Cass. pen. Sez. II, Sent., (ud. 07-01-2011) 14-02-2011, n. 5402

Sentenza scelta dal dott. Domenico Cirasole direttore del sito giuridico http://www.gadit.it/

Svolgimento del processo

Il Tribunale di Bari, con ordinanza in data 12 luglio 2010, confermava il provvedimento del G.I.P. del Tribunale di Trani del 21 giugno 2010 di applicazione della misura cautelare della custodia in carcere nei confronti di K.I., indagata per i reati di associazione per delinquere, concorso in usura aggravata e in estorsione tentata in continuazione con il reato di cui al D.Lgs. n. 385 del 1993, art. 132.

Dopo avere ampiamente esaminato la gravità indiziaria, il Tribunale riteneva sussistente l’esigenza cautelare del pericolo di recidivanza e inadeguata la misura degli arresti domiciliari; osservava, dopo avere rilevato la disomogeneità della posizione della K. rispetto agli altri indagati nel medesimo procedimento, che l’abitazione della ricorrente è stata teatro dell’attività criminosa e che la K. non ha interrotto la sua attività illecita anche dopo l’arresto di un altro indagato.

Propone ricorso per cassazione il difensore dell’indagato, deducendo mancanza e manifesta illogicità della motivazione, poichè l’ordinanza impugnata non avrebbe tenuto conto di molteplici circostanze, quali i precedenti penali insignificanti e antichi, l’ammissione da parte dell’indagata delle condotte ascrittegli, il coinvolgimento in alcune soltanto delle numerose vicende di usura di cui tratta l’indagine e il suo ruolo marginale, la diversa valutazione effettuata rispetto ad altro coindagato sottoposto agli arresti domiciliari, lo svolgimento di attività criminosa nella casa di abitazione soltanto in un’unica occasione.
Motivi della decisione

I motivi di ricorso sono manifestamente infondati ovvero non consentiti nel giudizio di legittimità e devono essere dichiarati inammissibili. I motivi di ricorso sono manifestamente infondati per la parte in cui contestano l’esistenza di un apparato giustificativo della decisione, che invece esiste ed è corretto dal punto di vista logico e giuridico; non consentito per la parte in cui pretendono di valutare, o rivalutare, gli elementi di fatto al fine di trarre proprie conclusioni in contrasto con quelle del giudice del merito chiedendo alla Corte di legittimità un giudizio di valore che non le compete. E’ evidente, infatti, che, rispetto agli elementi evidenziati dalla difesa, il Tribunale ha ritenuto prevalenti sia la circostanza che l’abitazione dell’indagata è stata punto di riferimento per lo svolgimento di attività illecite, e ciò consente di escludere l’adeguatezza degli arresti domiciliari, sia, soprattutto, il fatto che l’indagata stessa non ha interrotto la sua attività criminosa neanche dopo l’arresto del complice.

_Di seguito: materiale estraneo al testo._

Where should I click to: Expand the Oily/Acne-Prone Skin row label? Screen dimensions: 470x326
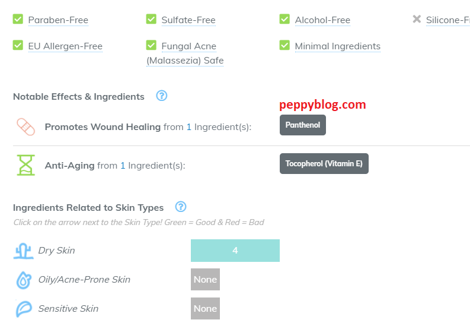84,280
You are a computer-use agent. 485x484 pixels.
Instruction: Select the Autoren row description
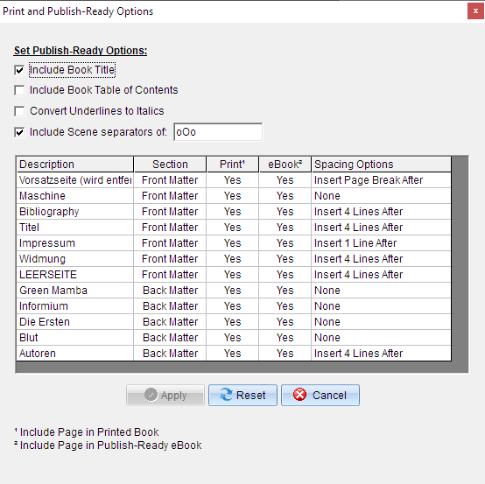[x=75, y=354]
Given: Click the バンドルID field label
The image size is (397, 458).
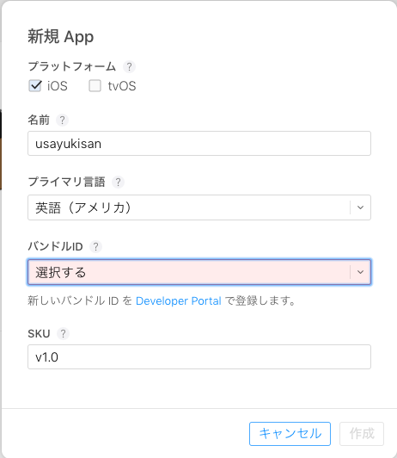Looking at the screenshot, I should (55, 246).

Alla inammissibilità del ricorso consegue la condanna della ricorrente al pagamento delle spese processuali, nonchè, ai sensi dell’art. 616 c.p.p., valutati i profili di colpa nella determinazione della causa di inammissibilità emergenti dal ricorso, al versamento della somma, che si ritiene equa, di Euro 1000,00 a favore della Cassa delle ammende.

Copia del presente provvedimento deve essere trasmesso al direttore dell’istituto penitenziario, affinchè provveda a quanto previsto dall’art. 94 disp. att. c.p.p., comma 1 ter.
P.Q.M.

Dichiara inammissibile il ricorso e condanna la ricorrente al pagamento delle spese processuali e della somma di Euro 1000,00 alla Cassa delle ammende.

Manda alla cancelleria per gli adempimenti di cui all’art. 94 disp. att. c.p.p..

Testo non ufficiale. La sola stampa del bollettino ufficiale ha carattere legale.